WORK REQUIRED. Count the lines below that contain the word "dimensions", and reply with that number alone.

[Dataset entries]
=======

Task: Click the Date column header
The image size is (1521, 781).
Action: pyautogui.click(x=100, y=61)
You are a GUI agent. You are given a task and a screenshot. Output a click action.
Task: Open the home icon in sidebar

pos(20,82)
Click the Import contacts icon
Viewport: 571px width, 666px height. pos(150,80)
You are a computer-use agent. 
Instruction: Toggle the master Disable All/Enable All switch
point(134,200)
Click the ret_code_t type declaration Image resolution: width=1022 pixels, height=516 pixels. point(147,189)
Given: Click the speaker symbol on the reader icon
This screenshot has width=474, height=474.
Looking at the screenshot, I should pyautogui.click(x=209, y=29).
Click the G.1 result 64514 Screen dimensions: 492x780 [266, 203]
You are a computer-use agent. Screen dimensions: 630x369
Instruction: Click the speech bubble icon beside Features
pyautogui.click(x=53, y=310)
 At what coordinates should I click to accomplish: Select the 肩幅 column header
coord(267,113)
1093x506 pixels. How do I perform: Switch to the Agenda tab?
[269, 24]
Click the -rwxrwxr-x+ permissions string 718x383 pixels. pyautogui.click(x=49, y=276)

=======

ANSWER TO THE PROBLEM. 2